Boris Johnson had a majority of 1 yesterday morning, lost that one as homophobic Tory MP Philip Lee crossed the floor to join the Libdems, and then might have lost 21 more Tory MPs had he followed through on his threat to remove the Whip from them all for voting to debate the bill today.

What I gather each one has been told, separately, is they haven’t lost the Whip yet – but they will if they don’t vote with the government tonight.

(Update: this was what I understood to be the case, but in fact the Whip has already been withdrawn from the 21 Tory rebels – the Current State of the Parties website has been updated to reflect that the Tory party at present has only 289 MPs.)

By the numbers, Boris Johnson would need to win back 14 Tory MPs by this strategy for the bill to lose tonight, but in fact he probably doesn’t need that many – only two Brexiter Labour MPs voted with the government yesterday, but more Labour rebels may well do so tonight as this bill isn’t just about giving Boris Johnson a bloody nose by forcing the right for Parliamentary debate: this bill legally prevents no-deal Brexit from ever happening unless the EU force it on us by denying an extension – or unless a Brexiter-majority government repeals it.

To be clear, while I think this bill has a good chance of passing the Commons tonight, it is still quite possible that it won’t.

Boris Johnson’s options are – if he can’t win in the Commons tonight:

– To have a general election in October. But he may have boxed himself out of time for this to make any difference if the bill tonight passes.

Parliament is to be prorogued next week. The goal of the Rebel Alliance is to make this bill law.

Boris Johnson intends to have either a Queen’s Speech or a general election on Monday 14th October, and thinks he will go off to the EU Summit on the 17th with the UK government in his pocket.

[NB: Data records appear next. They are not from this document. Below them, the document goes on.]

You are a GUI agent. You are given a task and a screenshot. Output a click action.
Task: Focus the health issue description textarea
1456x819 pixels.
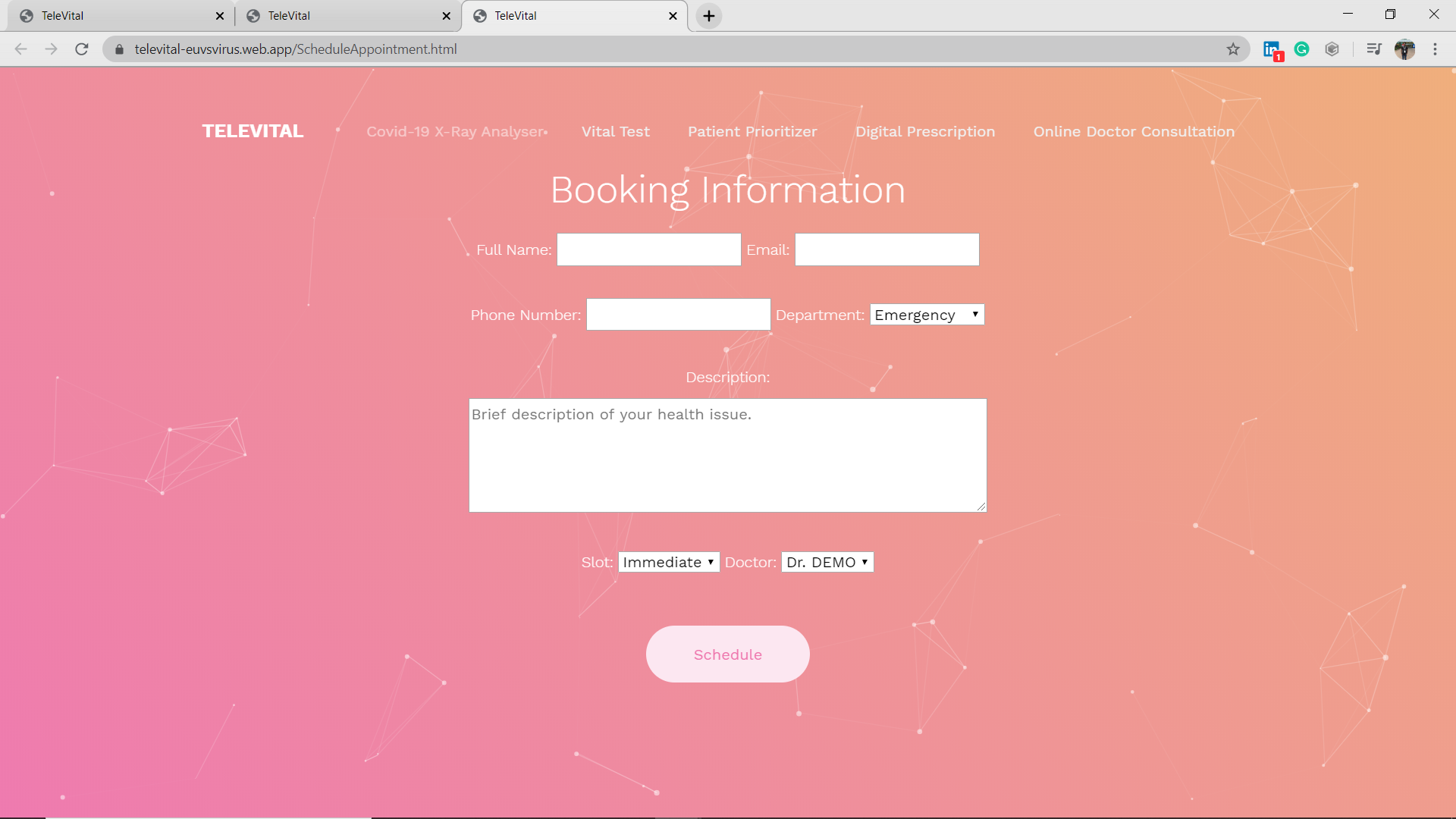point(727,455)
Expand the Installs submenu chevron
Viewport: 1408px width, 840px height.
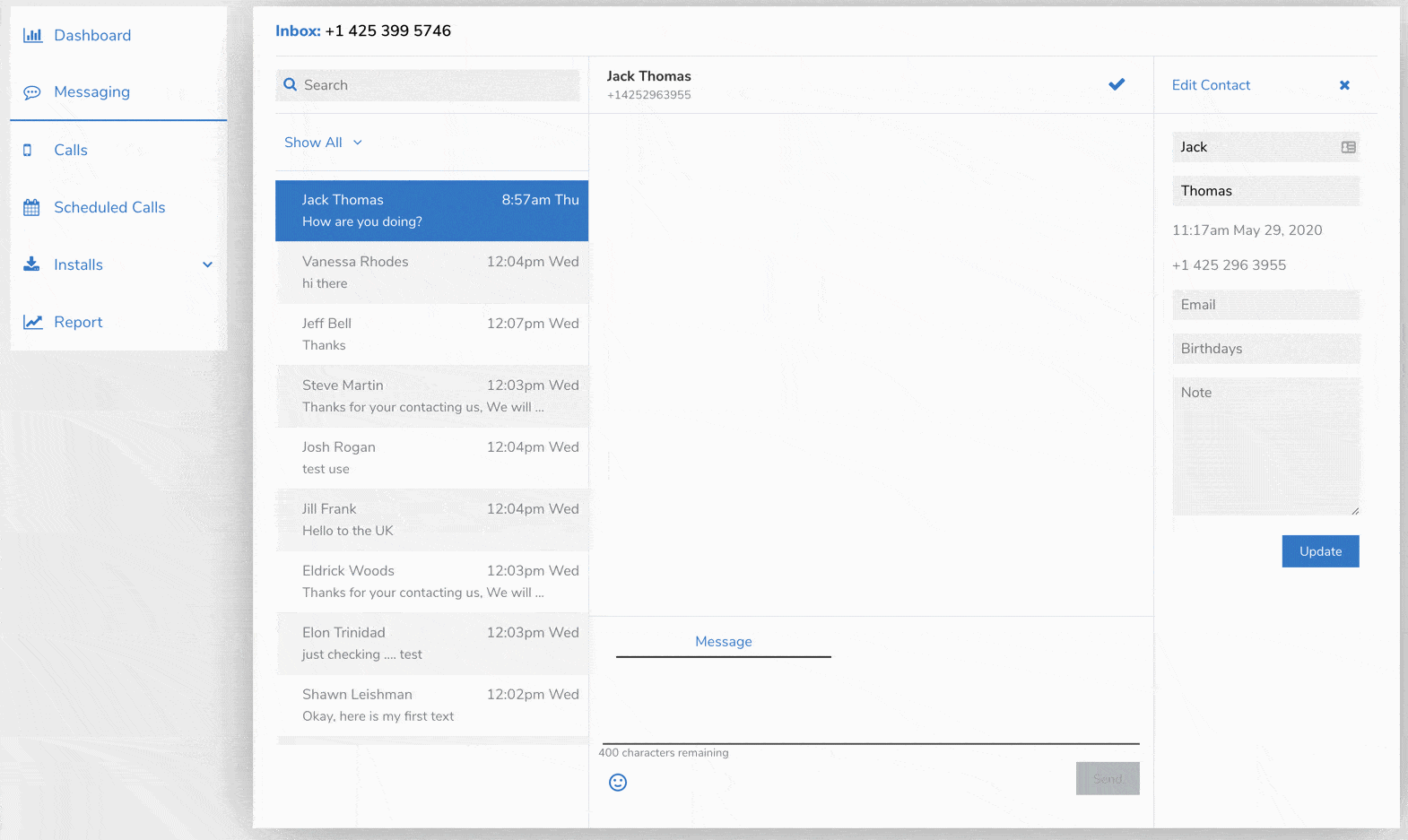tap(207, 264)
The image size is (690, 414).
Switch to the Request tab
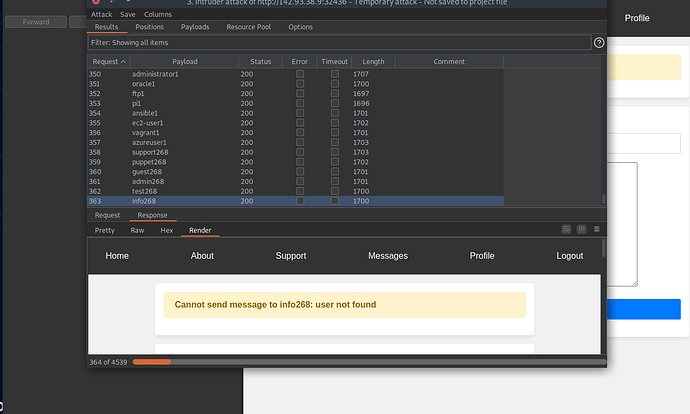[x=107, y=215]
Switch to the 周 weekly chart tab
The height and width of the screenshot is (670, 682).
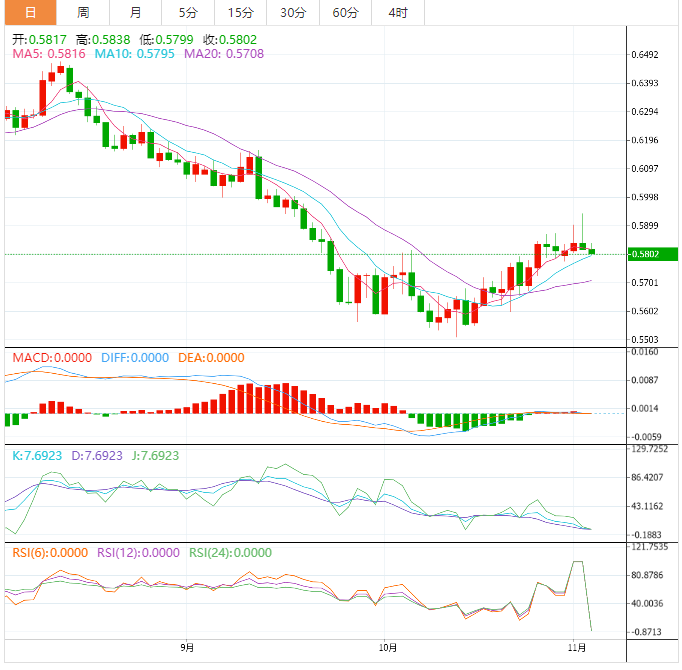tap(83, 13)
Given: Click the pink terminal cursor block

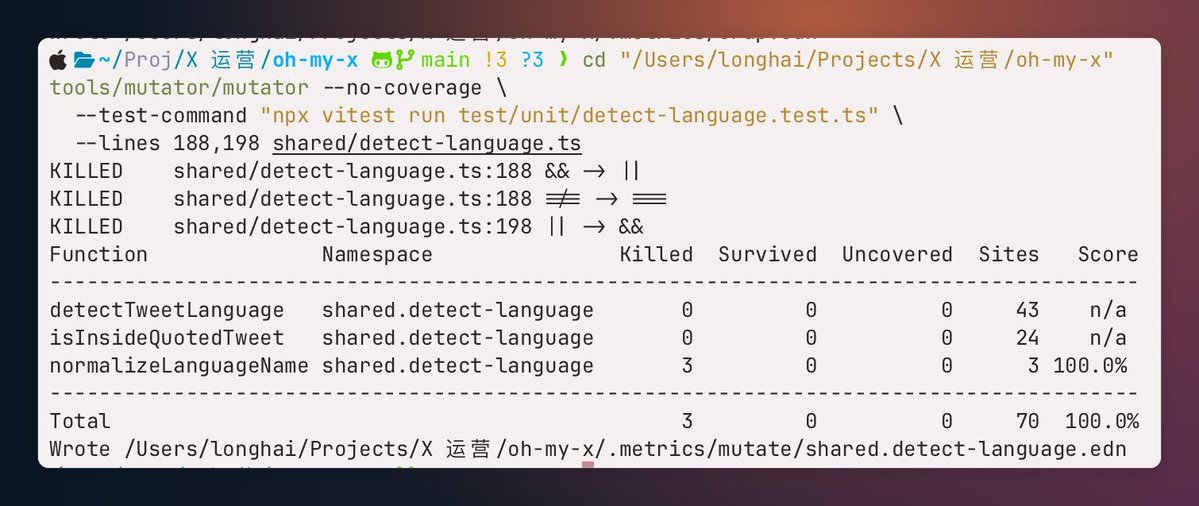Looking at the screenshot, I should point(587,464).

If he has a Queen’s Speech on the 14th with no GE, Johnson has himserlf seriously depleted the ranks of Tory MPs so that his Queen’s Speech may not even pass the Commons. (It has to be voted on, and indeed getting a majority vote for your Queen’s Speech is how a new Prime Minister proves he has a government.)

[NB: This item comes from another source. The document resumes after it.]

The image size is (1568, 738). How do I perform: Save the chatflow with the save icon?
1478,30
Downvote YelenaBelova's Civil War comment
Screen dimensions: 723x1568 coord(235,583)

If he has a general election on the 14th, Johnson will be dealing with a hung parliament and desperately negotiating with the DUP and The Brexit Party Ltd MPs to form a majority government, and these negotiations are quite likely to take Johnson into the following weekend.

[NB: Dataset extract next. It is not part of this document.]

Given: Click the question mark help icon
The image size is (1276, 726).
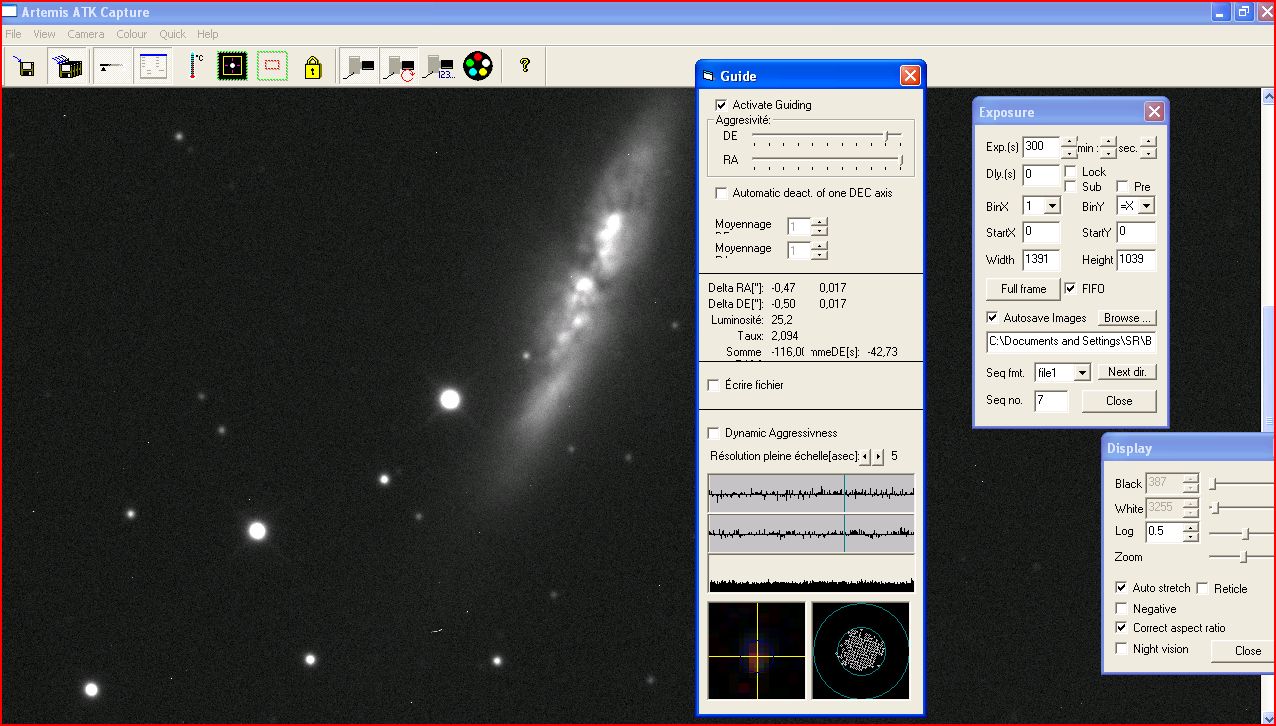Looking at the screenshot, I should point(524,66).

Just as Boris Johnson intended the prorogation of Parliament to cut the time in which his opponents could act to stop No-deal Brexit, he has equally cut the time in which he could repeal this bill if it becomes an Act of Parliament.

Apparently one way in which Boris Johnson is considering preventing it becoming an Act is by appointing over a hundred Brexiter peers to the House of Lords so that they will block this bill there. (Lord Fowler, Speaker of the House of Lords, mentioned this yesterday: he wasn’t happy about the idea.)

Another way would be to try to prevent the Bill receiving Royal Assent before prorogation. (That would be entirely unconstitutional, of course.)

Another way would be to try to ban the rebel Tories from the Commons chamber so that they *cannot* vote. (Seems unlikely the Speaker, John Bercow, would let that happen.)

Or of course Johnson could un-prorogue Parliament by so advising the Queen, and give himself another few weeks to take action.

We’l see. I think Johnson will likely continue to push for a general election – he has announced he’ll table a motion under the Fixed Term Parliament Act for today, but Corbyn has already said Labour will vote against that unless the Bill is passed. Bad idea anyway – Johnson may be lying about the 14th October date. He could just as easily set the date for 24th October – which is a Thursday, and would equally cut into the time for the PM to send the extension letter, and into Parliamentary time for debating Brexit.